【1月6日 AFP】韓国の李在明(イ・ジェミョン)大統領は、中国の習近平国家主席から贈られたスマートフォンで、同氏との自撮り写真を撮影した。習氏は前回の会談で、このスマートフォンに「バックドア」が仕込まれているかもしれないと冗談を飛ばしていた。

バックドアとは、第三者による監視を可能にするソフトウエアを指す。

李氏は中国・北京訪問中の5日、それぞれの妻を交えたものも含め習氏との自撮り写真3枚をX(旧ツイッター)に投稿した。

李氏によると、これらの写真は昨年、習氏から贈られたスマートフォンで撮影されたものだという。

李氏は、「慶州で贈られた小米科技(シャオミ)製スマートフォンで撮影した、習近平国家主席夫妻との自撮り写真」「おかげで、一生に一度の素晴らしい写真が撮れた」と投稿した。
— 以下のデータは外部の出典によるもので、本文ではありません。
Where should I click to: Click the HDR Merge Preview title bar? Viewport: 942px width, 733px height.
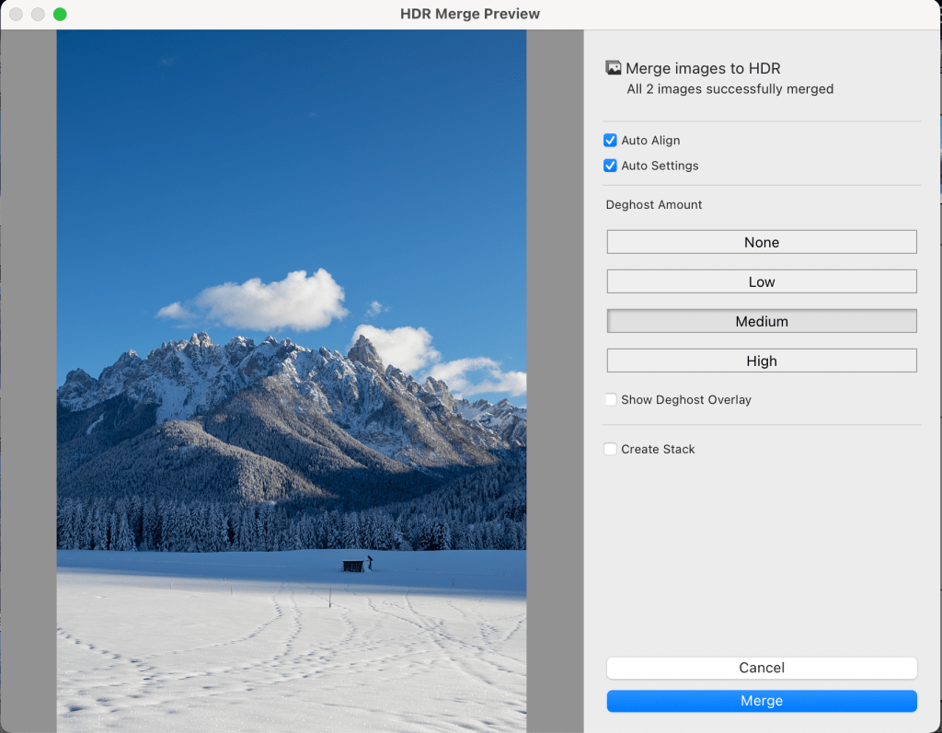point(470,14)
「今後はもっと頻繁にコミュニケーションを取り、より緊密に協力していく」と付け加えた。

韓国大統領府はこの場面を捉えた短いユーチューブ動画を投稿。それによると、習氏は李氏の撮影技術を称賛している。

このシャオミ製のスマートフォンは、昨年11月に韓国で開催されたアジア太平洋経済協力会議(APEC)首脳会議の傍らで習氏が李氏に冗談を飛ばしたことで、話題となった。

習氏からシャオミ製スマートフォン2台を受け取った李氏が「通信回線は安全ですか?」と尋ねると、習氏は笑いながら端末を指して「バックドアがあるか確認してみるといい」と冗談で応じた。

習氏が冗談を口にすることはめったになく、スパイ活動に関する冗談はなおさら希少だ。

李氏は習氏について「意外にもジョークがかなり上手だ」と評している。

5日の90分間の中韓首脳会談で、習氏は李氏に対し、「ますます複雑化・激動化する」世界において、共に「正しい戦略的選択」をするよう呼び掛けた。

李氏の中国訪問は、南米ベネズエラの首都カラカスで行われた米軍の軍事作戦を受けて行われたものだった。この作戦では、ベネズエラのニコラス・マドゥロ大統領が拘束され、麻薬密輸などの罪でニューヨークに連行された。この作戦は、中国と北朝鮮から非難されている。

李氏の自撮り写真は大きな反響を呼び、投稿後数時間で3400回以上シェアされた。

あるユーザーは李氏について、「閣下、ニコラス・マドゥロも同じスマホを使っていたってご存知ですか?」と皮肉った。